Disposal of Opioids Following Wisdom Teeth Removal May Help Reduce Drug Abuse
Small financial incentives coupled with prescription drug disposal kiosks may increase the proper disposal of opioids by more than 20%.
More than half of prescription painkillers given to patients following the extraction of wisdom teeth go unused, equating to approximately 100 million prescriptions a year.
The findings, published in Drug and Alcohol Dependence, were particularly concerning to researchers, because evidence has shown that abusers of prescription opioids often steal leftover pills prescribed to family or friends.
“When translated to the broad US population, our findings suggest that more than 100 million opioid pills prescribed to patients following surgical removal of impacted teeth are not used leaving the door open for possible abuse or misuse by patients, or their friends or family,” said lead study author Brandon C. Maughan, MD, MHS, MSHP. “Given the increasing concern about prescription opioid abuse in the United States, all prescribers — including physicians, oral surgeons, and dental clinicians – have a responsibility to limit opioid exposure, to explain the risks of opioid misuse, and educate patients on proper drug disposal.”
For the study, researchers examined prescription opioid use for 79 patients after dental impaction surgery, and how a small financial incentive and information about a pharmacy-based drug disposal program would affect patients’ willingness to properly dispose of unused medications. Additionally, researchers tested the effectiveness of a text message-based platform that collects pain and prescription medication use data.
During the enrollment period, study participants were give a debit card preloaded with $10. Each day, surveys that assessed pain levels and medication use were delivered via text message for the first week following surgery, and again on days 14 and 21 following surgery.
Every time a participant completed a survey, they would receive an additional $3 credit on their debit card, a possible $27 total. Any participant who completed a follow-up health interview was given an additional $10.
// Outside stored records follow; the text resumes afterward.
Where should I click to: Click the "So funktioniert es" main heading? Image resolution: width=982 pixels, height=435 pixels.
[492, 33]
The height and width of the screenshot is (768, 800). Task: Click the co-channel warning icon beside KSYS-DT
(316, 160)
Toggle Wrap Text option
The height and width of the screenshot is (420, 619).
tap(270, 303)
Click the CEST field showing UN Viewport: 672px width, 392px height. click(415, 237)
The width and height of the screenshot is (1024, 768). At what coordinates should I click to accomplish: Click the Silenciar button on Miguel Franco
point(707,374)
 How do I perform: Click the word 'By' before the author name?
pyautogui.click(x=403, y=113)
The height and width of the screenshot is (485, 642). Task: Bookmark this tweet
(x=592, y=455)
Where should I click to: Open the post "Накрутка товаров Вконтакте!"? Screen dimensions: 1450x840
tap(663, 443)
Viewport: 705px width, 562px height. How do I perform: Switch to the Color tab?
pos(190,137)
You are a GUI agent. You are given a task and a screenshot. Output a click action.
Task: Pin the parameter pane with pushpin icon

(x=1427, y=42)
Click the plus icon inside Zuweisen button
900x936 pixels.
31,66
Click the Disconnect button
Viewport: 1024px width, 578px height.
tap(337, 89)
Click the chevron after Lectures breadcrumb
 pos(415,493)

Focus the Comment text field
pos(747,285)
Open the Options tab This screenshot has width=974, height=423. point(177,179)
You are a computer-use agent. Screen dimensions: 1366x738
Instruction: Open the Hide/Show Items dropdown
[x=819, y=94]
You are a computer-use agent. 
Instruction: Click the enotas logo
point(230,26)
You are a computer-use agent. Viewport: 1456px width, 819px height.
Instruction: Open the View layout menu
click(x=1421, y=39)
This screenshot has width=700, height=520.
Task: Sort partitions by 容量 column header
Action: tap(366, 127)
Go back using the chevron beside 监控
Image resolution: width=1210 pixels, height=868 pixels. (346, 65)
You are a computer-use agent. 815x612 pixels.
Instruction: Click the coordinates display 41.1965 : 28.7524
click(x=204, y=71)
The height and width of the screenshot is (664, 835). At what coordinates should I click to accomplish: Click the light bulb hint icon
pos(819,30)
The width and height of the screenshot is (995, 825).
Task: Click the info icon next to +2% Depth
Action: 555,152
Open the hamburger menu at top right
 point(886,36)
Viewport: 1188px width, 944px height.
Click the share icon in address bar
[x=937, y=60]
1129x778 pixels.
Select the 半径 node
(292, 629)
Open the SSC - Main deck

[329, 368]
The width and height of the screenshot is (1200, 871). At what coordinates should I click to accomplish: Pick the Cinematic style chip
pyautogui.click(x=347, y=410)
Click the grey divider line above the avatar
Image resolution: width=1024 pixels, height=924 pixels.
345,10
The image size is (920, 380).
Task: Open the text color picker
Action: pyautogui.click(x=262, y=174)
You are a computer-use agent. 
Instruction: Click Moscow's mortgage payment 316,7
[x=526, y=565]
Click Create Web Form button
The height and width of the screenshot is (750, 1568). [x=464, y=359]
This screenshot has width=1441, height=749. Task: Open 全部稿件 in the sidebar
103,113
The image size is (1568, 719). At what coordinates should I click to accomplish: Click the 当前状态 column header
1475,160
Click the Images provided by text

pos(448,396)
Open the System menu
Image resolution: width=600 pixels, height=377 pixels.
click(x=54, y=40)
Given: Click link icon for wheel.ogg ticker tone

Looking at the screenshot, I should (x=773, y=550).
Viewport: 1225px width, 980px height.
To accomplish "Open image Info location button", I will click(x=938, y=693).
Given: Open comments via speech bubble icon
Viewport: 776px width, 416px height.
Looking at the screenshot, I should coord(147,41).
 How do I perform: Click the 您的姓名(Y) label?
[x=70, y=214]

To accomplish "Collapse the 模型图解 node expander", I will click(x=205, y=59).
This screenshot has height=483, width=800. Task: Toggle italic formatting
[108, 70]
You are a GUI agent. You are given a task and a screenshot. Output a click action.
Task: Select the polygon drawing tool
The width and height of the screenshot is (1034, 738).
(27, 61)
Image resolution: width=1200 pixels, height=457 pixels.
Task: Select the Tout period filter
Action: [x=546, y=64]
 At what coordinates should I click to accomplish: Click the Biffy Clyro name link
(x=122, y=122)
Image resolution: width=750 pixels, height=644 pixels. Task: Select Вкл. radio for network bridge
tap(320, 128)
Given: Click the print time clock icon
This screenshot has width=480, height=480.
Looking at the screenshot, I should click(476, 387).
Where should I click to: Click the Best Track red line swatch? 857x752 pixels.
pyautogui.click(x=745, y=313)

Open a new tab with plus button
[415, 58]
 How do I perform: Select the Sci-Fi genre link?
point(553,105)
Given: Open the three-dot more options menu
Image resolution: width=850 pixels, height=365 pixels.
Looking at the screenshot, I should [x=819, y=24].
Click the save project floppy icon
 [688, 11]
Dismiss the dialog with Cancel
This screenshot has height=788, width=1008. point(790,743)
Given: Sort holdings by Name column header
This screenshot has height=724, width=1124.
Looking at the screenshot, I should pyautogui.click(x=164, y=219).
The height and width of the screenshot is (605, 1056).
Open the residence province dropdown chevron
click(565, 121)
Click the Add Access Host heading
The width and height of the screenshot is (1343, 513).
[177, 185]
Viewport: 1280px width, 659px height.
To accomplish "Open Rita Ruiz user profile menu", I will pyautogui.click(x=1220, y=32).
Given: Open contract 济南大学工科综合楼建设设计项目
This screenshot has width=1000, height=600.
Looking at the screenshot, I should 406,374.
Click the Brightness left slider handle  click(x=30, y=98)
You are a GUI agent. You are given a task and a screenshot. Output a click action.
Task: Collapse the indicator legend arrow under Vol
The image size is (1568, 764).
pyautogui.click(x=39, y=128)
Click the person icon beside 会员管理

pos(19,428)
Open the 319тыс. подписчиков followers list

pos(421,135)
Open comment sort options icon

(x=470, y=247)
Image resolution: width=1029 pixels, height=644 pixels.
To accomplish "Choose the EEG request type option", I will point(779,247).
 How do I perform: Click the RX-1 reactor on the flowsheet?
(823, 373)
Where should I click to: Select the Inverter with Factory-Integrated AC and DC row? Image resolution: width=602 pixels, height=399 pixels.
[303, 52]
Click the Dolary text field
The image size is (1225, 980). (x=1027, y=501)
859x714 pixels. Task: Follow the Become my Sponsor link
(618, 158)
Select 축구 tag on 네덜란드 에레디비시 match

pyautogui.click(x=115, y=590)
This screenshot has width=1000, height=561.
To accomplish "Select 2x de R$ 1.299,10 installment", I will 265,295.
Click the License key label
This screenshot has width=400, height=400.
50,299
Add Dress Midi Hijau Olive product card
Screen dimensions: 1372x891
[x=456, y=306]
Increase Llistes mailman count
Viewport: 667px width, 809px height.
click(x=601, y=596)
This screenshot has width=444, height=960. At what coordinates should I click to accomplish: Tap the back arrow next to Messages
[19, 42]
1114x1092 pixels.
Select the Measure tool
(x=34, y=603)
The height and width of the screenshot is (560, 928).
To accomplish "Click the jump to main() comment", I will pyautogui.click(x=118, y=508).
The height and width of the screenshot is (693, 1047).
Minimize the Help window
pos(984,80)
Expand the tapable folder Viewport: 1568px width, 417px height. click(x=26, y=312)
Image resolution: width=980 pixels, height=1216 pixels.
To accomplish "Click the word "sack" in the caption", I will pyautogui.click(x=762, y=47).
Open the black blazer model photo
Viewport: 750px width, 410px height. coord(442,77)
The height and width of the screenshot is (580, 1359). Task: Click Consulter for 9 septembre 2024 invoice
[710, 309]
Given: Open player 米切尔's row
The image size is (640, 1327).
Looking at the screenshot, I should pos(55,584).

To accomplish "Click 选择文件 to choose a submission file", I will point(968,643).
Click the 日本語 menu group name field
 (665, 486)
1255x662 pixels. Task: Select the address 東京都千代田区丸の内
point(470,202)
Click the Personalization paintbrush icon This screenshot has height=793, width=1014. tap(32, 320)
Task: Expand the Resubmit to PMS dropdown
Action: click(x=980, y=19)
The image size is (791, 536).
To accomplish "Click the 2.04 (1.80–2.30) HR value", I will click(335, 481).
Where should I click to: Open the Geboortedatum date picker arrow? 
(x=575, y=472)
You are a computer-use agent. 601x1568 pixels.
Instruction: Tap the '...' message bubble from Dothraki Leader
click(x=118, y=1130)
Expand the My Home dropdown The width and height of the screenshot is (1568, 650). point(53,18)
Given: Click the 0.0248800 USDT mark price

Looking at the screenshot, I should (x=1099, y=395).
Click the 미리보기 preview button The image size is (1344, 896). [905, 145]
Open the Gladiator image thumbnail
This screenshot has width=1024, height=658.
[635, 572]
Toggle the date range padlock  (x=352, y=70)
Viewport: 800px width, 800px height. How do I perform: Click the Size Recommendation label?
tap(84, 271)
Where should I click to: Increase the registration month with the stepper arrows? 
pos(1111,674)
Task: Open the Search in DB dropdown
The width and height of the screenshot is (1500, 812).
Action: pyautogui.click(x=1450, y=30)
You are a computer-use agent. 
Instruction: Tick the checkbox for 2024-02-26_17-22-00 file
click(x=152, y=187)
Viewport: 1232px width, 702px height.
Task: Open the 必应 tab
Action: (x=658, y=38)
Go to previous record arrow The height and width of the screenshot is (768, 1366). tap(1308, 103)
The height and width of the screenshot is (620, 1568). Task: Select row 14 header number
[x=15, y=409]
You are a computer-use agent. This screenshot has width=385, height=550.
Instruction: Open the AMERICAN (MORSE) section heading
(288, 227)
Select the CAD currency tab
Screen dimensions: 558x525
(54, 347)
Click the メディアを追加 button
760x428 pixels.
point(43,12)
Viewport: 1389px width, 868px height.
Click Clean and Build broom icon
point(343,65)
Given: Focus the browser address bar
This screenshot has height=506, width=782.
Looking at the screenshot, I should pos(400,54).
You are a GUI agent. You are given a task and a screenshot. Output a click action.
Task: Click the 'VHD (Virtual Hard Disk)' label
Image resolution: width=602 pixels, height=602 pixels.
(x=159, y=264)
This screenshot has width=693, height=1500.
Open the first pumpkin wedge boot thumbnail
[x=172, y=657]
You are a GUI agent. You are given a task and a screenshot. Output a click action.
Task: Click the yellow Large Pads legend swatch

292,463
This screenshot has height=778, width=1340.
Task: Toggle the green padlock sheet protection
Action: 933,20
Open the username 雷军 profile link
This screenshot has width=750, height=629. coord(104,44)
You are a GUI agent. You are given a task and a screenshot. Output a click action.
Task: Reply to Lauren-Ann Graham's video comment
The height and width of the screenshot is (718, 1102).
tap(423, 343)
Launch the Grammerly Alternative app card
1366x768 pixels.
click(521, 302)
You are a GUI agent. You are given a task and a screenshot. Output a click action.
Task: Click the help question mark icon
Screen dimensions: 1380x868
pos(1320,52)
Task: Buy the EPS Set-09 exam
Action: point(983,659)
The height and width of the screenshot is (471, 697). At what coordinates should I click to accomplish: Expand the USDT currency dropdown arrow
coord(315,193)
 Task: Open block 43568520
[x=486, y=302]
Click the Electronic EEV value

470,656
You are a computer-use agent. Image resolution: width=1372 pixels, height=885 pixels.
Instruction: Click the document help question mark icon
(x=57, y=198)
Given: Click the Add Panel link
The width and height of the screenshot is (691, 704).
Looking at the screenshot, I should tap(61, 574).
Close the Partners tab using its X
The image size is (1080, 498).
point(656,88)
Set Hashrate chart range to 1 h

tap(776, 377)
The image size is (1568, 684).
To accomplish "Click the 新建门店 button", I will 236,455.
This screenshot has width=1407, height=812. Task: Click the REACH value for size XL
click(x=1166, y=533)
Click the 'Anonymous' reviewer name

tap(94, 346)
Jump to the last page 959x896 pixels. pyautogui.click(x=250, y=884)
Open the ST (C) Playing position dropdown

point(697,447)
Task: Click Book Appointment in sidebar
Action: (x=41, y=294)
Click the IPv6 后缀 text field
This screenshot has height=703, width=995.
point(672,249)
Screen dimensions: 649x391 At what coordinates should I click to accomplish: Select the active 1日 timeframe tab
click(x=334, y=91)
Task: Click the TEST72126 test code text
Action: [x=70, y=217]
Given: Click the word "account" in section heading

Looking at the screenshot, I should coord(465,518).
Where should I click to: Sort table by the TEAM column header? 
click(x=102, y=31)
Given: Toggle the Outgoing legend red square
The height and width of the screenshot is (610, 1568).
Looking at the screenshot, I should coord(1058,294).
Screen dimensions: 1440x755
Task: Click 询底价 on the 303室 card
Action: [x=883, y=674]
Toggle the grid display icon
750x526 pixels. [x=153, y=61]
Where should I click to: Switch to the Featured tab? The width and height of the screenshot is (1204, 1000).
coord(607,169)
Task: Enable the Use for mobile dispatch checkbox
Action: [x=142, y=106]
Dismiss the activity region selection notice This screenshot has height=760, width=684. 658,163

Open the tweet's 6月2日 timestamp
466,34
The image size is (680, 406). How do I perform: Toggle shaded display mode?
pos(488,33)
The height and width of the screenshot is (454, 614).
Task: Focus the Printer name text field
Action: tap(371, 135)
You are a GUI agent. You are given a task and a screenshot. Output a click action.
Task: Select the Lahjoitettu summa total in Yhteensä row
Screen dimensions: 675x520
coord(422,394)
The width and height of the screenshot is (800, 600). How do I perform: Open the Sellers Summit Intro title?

The results of the study showed that 24 hours after having undergone surgery, participants reported an average pain score of 5 out of 10 while taking pain medication. By the second day, however, 51% reported a low pain score of 0 to 3 out of 10. By the fifth day, nearly 80% reported a low pain score.
For pain management, 94% of patients were given a prescription for opioid medication, with 82% also receiving a prescription-strength nonsteroidal anti-inflammatory drug (NSAID), and 78% who received a prescription antibiotic.
On average, 93% of participants who did not have post-surgical complications received prescriptions that contained 28 opioid pills, but 3 weeks post-surgery had only used 13, leaving 1000 unused opioid pills. There were only 5 participants who used all of the prescribed pills.
“Results of our study show within 5 days of surgery, most patients are experiencing relatively little pain, and yet, most still had well over half of their opioid prescription left,” said study co-author Elliot V. Hersh, DMD, MS, PhD. “Research shows that prescription-strength NSAIDs, like ibuprofen, combined with acetaminophen, can offer more effective pain relief and fewer adverse effects than opioid-containing medications. While opioids can play a role in acute pain management after surgery, they should only be added in limited quantities for more severe pain.”
Some additional findings from the study revealed that offering information specific to a drug disposal program led to a 22% increase in the number of patients who either properly disposed of, or planned to properly dispose of their leftover opioids.
In the control arm, participants received routine postoperative instructions with a controlled substance information sheet, which included details about the risks of holding onto unused opioids, and a study hotline was available for information on proper drug disposal. In the intervention arm, participants received the same instructions as the control, as well as a 1-page overview of a pharmacy-based drug disposal program.
“Expanding the availability of drug disposal mechanisms to community locations that patients regularly visit — such as grocery stores and retail pharmacies – may substantially increase the use of these programs,” Maughan said. “By providing a 1-page information sheet coupled with a small financial incentive, patients were significantly more interested in proper disposal of unused opioid pills. The results suggest that future trials might also use similar low-intensity and low-cost interventions to reduce the misuse of opioid medications.”